Exercise objective >>
The required output is the exact run of lines below that opens at the line with "You are a computer-use agent. Screen" and closes at the line with "Maximize the NoMachine".

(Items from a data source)
= Beginning of Section =

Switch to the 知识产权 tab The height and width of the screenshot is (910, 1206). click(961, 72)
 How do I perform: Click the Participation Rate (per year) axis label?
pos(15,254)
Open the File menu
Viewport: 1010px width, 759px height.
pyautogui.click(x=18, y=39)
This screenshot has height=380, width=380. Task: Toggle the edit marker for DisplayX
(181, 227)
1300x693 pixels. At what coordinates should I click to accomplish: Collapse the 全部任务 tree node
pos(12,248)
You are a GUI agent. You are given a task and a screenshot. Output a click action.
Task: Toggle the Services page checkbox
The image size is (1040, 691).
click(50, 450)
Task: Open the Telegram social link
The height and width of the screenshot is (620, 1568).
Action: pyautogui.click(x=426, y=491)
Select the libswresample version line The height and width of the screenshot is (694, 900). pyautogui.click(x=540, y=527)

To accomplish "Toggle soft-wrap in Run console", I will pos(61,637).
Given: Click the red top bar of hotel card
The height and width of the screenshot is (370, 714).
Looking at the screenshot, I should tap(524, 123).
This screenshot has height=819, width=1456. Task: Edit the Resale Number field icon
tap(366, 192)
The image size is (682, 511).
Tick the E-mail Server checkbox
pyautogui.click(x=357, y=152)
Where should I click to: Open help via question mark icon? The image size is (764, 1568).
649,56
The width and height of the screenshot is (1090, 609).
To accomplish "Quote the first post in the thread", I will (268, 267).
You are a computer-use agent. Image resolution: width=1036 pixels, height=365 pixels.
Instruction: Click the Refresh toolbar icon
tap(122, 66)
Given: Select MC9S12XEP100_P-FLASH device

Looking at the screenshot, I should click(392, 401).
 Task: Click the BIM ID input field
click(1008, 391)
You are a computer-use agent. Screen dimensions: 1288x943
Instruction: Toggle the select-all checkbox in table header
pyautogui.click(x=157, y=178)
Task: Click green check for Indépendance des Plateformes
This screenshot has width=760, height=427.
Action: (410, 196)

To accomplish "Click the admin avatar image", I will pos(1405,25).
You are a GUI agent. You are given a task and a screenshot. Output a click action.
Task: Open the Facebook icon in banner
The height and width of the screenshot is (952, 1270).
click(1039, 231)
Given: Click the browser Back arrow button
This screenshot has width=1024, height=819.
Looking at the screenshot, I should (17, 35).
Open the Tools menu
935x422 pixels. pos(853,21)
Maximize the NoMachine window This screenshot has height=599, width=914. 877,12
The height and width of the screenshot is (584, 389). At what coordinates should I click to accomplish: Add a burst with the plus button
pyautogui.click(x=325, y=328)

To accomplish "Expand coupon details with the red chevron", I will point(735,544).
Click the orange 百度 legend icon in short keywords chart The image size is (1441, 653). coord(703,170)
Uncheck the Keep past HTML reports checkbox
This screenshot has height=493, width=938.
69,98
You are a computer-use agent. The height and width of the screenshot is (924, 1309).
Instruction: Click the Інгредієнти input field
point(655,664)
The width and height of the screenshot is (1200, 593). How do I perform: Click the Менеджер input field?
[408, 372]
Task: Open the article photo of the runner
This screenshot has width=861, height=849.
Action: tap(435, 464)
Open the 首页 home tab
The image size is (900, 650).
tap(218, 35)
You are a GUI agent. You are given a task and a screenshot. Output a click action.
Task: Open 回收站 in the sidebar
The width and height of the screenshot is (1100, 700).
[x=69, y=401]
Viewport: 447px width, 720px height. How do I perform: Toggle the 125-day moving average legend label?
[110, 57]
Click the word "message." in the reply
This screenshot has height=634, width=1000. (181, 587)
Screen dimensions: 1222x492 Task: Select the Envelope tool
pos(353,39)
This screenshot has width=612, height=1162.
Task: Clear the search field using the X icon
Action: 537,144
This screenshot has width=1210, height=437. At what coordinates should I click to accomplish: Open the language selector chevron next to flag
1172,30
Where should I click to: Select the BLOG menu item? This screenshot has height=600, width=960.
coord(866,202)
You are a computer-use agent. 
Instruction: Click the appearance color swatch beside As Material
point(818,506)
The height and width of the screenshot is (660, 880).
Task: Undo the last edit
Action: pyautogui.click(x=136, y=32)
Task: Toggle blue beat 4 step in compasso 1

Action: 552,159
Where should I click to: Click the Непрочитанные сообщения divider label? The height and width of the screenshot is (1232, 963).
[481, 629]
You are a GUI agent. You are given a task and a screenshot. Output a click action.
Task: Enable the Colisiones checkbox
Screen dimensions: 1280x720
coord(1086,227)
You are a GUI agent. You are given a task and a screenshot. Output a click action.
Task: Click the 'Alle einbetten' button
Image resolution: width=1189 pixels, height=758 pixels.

= End of Section =

Result >>
You are a computer-use agent. Screen dimensions: 1288x943
Instruction: Toggle the select-all checkbox in table header
pyautogui.click(x=157, y=178)
Task: Click green check for Indépendance des Plateformes
This screenshot has width=760, height=427.
Action: (410, 196)

To accomplish "Click the admin avatar image", I will pos(1405,25).
You are a GUI agent. You are given a task and a screenshot. Output a click action.
Task: Open the Facebook icon in banner
The height and width of the screenshot is (952, 1270).
click(1039, 231)
Given: Click the browser Back arrow button
This screenshot has width=1024, height=819.
Looking at the screenshot, I should (17, 35).
Open the Tools menu
935x422 pixels. pos(853,21)
Maximize the NoMachine window This screenshot has height=599, width=914. 877,12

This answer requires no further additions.